1 1/2 tsp kosher salt

1/2 tsp baking soda

1 tsp baking powder

4 tsp poppy seeds

4 tsp lemon zest

3 eggs

1 1/2 c olive oil

1/4 c lemon juice

3/4 c whole milk

1 tsp almond extract

Powdered sugar, for serving


preheat the oven to 350ºF. coat 12 jumbo nonstick muffin tins with cooking spray and set aside.
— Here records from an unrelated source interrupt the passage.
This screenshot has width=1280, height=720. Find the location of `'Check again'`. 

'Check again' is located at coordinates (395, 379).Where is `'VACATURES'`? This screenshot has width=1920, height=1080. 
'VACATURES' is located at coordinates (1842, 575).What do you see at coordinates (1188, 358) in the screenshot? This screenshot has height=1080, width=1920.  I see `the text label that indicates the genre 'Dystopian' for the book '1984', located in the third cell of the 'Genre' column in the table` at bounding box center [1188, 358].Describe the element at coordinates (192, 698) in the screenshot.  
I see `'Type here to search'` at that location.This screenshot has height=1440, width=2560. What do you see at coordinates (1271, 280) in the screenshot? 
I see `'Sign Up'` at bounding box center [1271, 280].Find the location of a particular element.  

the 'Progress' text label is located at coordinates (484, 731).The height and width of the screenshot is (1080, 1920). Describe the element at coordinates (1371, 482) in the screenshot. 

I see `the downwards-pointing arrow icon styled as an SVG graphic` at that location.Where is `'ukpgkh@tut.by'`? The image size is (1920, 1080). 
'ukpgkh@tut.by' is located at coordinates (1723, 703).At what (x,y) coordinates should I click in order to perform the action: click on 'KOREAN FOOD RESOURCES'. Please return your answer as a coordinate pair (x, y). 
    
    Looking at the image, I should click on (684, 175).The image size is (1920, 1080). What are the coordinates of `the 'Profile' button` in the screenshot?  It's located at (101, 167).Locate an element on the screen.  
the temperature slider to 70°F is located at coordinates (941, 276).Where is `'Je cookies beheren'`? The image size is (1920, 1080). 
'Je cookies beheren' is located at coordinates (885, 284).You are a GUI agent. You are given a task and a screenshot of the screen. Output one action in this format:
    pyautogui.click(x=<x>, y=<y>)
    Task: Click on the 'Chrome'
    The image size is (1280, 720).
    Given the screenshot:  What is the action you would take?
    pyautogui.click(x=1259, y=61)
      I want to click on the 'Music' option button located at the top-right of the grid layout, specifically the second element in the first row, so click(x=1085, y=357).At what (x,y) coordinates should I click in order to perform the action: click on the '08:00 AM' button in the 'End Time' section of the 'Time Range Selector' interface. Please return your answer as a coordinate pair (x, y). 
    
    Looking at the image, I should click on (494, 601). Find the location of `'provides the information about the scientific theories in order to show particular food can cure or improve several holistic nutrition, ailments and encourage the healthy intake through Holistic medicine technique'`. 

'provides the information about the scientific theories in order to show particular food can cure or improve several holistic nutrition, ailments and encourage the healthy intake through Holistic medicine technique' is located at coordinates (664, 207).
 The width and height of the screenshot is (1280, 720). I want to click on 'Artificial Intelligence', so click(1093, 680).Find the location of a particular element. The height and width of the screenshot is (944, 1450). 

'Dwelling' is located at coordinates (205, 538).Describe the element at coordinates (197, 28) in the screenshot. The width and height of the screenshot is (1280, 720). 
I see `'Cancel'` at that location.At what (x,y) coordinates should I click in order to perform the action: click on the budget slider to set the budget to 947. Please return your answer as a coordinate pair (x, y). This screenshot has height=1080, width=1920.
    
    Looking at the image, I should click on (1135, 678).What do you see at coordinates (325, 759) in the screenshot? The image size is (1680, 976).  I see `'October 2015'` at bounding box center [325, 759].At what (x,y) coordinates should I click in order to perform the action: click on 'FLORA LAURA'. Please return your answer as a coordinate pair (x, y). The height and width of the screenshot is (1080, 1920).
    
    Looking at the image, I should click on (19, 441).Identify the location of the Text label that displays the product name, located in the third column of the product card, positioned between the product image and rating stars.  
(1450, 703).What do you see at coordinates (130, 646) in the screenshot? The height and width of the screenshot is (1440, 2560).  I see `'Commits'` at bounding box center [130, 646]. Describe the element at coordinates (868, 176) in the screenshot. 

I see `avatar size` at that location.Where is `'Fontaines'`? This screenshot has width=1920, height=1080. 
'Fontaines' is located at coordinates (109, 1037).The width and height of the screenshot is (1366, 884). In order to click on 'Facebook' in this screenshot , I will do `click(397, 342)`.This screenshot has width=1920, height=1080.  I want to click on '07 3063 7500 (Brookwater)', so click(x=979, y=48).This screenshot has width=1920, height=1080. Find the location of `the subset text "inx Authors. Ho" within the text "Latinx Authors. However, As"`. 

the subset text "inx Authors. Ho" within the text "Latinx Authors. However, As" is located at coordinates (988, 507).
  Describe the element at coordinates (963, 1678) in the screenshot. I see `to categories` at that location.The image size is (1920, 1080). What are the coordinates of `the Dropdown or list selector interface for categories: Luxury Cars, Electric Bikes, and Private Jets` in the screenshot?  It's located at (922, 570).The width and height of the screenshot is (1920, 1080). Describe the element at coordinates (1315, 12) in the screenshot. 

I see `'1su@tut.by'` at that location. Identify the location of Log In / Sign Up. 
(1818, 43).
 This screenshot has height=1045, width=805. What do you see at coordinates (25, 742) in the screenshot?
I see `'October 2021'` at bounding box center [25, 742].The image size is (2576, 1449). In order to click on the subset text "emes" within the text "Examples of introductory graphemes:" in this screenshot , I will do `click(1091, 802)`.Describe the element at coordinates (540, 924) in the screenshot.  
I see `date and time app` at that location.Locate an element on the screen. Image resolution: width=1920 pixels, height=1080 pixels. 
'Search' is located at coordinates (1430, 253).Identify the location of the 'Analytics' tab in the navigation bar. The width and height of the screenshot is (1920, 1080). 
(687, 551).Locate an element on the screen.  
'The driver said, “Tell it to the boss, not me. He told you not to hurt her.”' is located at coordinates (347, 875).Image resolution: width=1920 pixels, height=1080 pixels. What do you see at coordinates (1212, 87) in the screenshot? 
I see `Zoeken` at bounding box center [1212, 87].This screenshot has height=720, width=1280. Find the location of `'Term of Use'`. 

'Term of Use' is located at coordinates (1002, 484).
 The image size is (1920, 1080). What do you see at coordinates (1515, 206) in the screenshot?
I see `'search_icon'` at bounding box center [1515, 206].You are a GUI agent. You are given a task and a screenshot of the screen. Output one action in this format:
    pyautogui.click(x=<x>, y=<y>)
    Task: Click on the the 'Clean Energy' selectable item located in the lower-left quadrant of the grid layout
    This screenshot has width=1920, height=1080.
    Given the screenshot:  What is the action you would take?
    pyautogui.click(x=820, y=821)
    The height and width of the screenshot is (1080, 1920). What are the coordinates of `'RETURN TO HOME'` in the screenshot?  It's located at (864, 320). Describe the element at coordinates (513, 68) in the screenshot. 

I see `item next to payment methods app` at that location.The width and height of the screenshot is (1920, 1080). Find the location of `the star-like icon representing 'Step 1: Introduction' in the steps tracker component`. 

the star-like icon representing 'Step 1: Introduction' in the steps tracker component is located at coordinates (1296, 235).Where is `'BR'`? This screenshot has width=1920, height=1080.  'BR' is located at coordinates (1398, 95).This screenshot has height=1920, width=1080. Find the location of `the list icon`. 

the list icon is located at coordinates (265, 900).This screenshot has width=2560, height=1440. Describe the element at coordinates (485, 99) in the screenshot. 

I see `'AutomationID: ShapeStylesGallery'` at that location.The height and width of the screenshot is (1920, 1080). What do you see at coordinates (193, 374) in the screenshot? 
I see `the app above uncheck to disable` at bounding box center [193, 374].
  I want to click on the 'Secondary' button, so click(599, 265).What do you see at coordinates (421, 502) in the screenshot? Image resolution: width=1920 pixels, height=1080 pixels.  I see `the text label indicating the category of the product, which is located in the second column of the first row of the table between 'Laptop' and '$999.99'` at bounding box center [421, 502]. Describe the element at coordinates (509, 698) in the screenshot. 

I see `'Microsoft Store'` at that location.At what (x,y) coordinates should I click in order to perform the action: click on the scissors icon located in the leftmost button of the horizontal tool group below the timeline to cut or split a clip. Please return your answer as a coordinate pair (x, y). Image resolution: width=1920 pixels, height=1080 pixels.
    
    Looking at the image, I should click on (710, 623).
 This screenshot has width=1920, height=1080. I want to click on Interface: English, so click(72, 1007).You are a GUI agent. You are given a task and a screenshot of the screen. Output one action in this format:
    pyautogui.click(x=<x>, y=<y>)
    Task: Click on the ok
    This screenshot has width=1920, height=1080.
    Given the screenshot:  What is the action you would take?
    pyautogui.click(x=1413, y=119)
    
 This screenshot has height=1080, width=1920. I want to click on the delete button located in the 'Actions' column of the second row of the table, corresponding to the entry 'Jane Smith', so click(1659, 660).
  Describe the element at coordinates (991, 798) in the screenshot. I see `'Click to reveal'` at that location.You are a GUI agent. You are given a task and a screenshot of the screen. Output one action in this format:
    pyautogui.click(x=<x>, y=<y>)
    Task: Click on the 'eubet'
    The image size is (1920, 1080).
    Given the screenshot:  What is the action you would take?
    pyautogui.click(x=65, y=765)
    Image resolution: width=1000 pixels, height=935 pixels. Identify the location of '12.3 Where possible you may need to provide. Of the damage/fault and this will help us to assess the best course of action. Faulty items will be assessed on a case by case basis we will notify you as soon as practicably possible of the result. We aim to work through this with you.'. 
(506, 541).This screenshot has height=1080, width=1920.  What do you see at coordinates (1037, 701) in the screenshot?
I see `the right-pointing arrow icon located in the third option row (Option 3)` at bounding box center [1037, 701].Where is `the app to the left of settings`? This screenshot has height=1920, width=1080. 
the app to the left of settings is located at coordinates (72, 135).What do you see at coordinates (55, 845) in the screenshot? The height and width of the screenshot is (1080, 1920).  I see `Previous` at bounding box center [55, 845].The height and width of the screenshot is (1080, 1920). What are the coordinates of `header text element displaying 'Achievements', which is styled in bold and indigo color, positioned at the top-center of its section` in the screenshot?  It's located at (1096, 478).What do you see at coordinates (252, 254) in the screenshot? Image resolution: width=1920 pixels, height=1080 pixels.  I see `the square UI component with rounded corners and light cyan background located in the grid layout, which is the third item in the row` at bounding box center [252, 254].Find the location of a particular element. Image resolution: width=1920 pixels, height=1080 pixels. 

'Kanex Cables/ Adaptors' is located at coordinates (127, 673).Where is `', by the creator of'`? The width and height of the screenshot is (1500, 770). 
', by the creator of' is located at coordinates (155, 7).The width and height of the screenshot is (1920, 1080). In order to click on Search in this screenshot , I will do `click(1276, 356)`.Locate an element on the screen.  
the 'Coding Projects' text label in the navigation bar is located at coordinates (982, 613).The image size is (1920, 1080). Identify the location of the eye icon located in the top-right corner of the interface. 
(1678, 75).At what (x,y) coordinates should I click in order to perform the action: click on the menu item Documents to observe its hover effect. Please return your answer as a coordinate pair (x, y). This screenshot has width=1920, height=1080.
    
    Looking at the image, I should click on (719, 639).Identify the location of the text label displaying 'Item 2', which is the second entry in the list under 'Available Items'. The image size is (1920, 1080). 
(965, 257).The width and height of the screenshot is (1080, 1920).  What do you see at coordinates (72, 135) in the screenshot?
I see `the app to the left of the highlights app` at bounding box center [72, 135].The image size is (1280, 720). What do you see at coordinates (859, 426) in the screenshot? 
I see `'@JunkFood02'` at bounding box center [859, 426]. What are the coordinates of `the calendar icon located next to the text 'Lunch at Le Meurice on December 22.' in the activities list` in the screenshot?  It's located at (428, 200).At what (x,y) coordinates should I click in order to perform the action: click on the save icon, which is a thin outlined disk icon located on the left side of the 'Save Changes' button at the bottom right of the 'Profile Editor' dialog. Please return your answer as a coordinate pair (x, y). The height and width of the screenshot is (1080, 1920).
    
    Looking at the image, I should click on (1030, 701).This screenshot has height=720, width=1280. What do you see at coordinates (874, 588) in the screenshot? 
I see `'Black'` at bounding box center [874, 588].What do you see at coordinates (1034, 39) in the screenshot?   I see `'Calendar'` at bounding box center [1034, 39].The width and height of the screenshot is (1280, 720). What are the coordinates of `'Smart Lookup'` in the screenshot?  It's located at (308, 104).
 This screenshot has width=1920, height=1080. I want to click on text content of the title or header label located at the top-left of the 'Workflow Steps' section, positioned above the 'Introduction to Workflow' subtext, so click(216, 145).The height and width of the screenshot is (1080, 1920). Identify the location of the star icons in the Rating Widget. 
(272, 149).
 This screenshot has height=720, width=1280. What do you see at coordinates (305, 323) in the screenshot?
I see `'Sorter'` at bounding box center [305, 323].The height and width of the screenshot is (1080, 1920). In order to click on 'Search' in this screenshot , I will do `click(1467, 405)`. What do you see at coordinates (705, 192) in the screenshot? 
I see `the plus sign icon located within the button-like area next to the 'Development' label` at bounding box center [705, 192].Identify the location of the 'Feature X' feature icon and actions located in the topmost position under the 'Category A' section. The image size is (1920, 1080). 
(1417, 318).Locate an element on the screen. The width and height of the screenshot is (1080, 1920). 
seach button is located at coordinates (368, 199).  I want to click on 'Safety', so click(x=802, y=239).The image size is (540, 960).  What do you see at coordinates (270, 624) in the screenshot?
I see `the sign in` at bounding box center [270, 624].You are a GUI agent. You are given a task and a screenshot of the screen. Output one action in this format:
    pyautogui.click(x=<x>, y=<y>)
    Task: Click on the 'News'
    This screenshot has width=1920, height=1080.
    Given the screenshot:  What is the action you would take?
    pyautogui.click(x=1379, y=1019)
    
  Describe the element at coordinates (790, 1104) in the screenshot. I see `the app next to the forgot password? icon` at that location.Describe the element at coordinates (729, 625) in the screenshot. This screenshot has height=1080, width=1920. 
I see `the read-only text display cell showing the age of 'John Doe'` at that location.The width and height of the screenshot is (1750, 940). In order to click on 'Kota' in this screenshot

in a large bowl, whisk together the sugar, flour, almond meal, salt, baking soda, baking powder, poppy seeds, and lemon zest. In a medium bowl, whisk together the eggs, olive oil, lemon juice, milk, and almond extract. add the wet ingredients to the dry ingredients and stir to combine. distribute the batter evenly amongst the muffin tins and bake until the edges are deep golden brown and a toothpick inserted into the center comes out clean. begin checking for doneness at 28 minutes. 

cool in the pan on a rack for 15 minutes. run a small offset spatula around the edges and remove to the rack. serve warm or cool completely and then serve. dust with powdered sugar before serving.